(Collected data entries)
------------------------------------------------

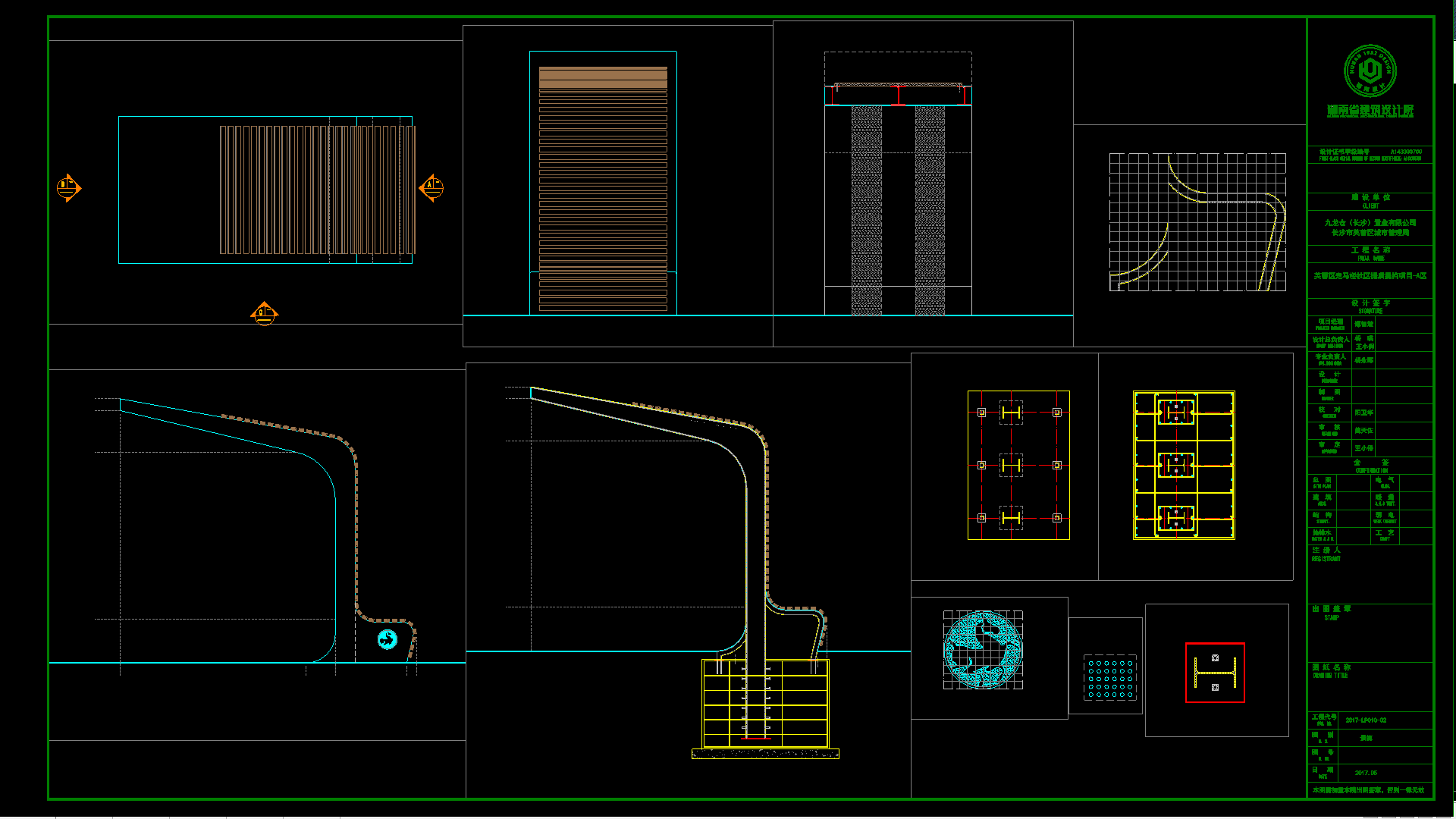Click the orange section marker A on right
Screen dimensions: 1456x819
431,187
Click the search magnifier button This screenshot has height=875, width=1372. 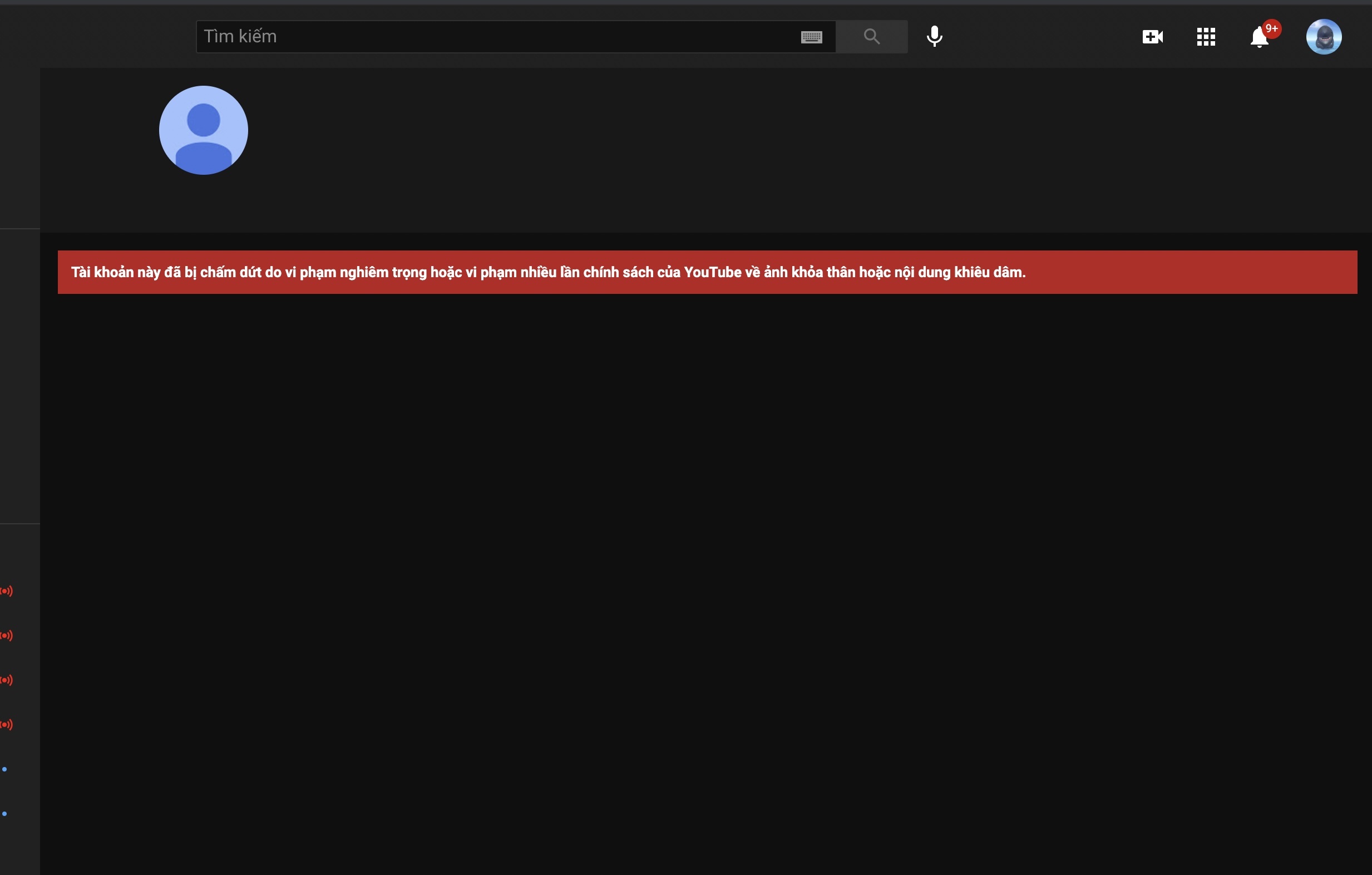click(x=871, y=37)
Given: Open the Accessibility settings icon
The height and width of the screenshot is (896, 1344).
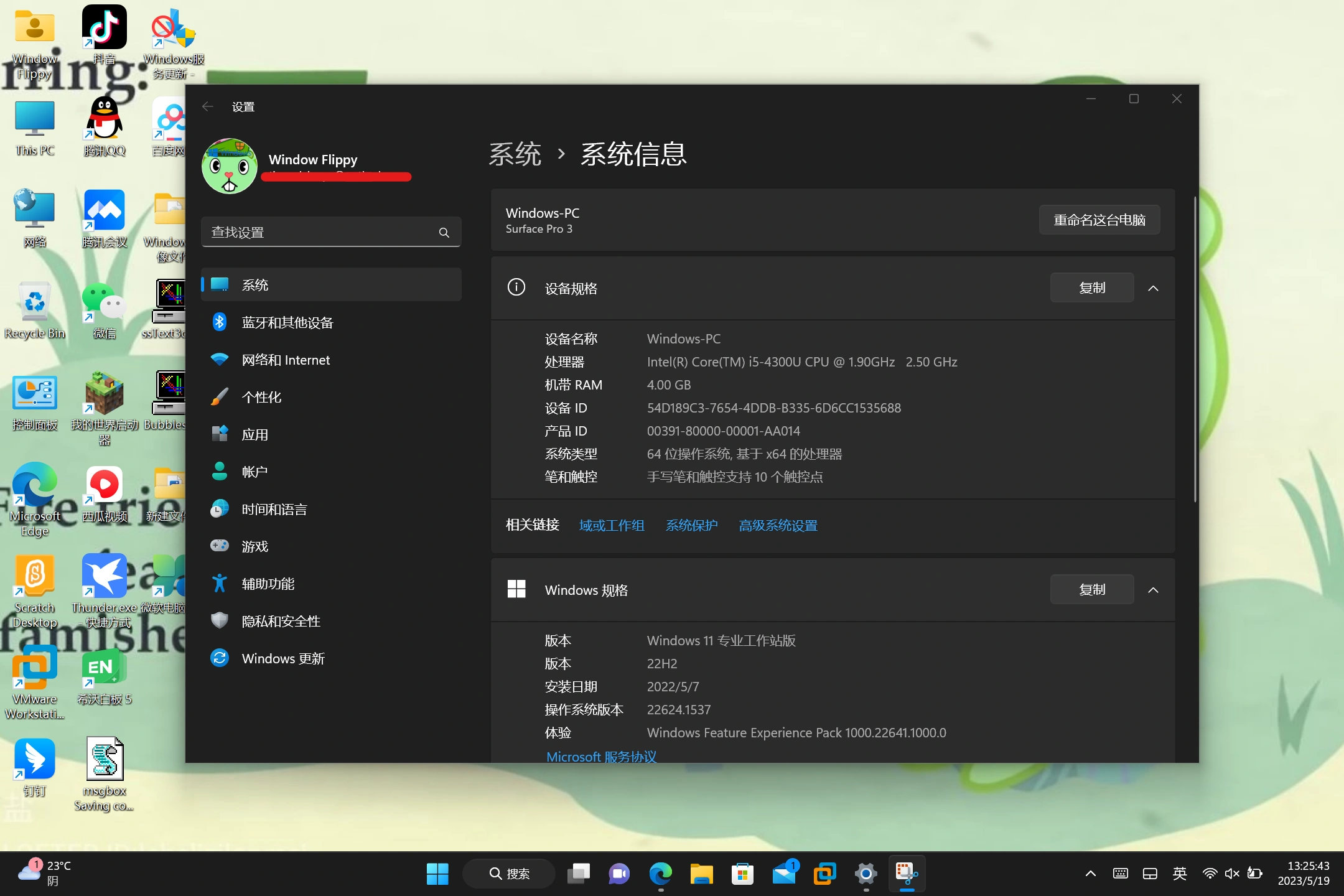Looking at the screenshot, I should point(220,584).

------------------------------------------------

WHAT THE EXERCISE ASKS —
From the line that contains "The height and" to the last line of the data above, inclusive, transcribe every line exactly and only those lines, omitting pictures.

SOLVED EXERCISE —
The height and width of the screenshot is (896, 1344).
Looking at the screenshot, I should point(220,584).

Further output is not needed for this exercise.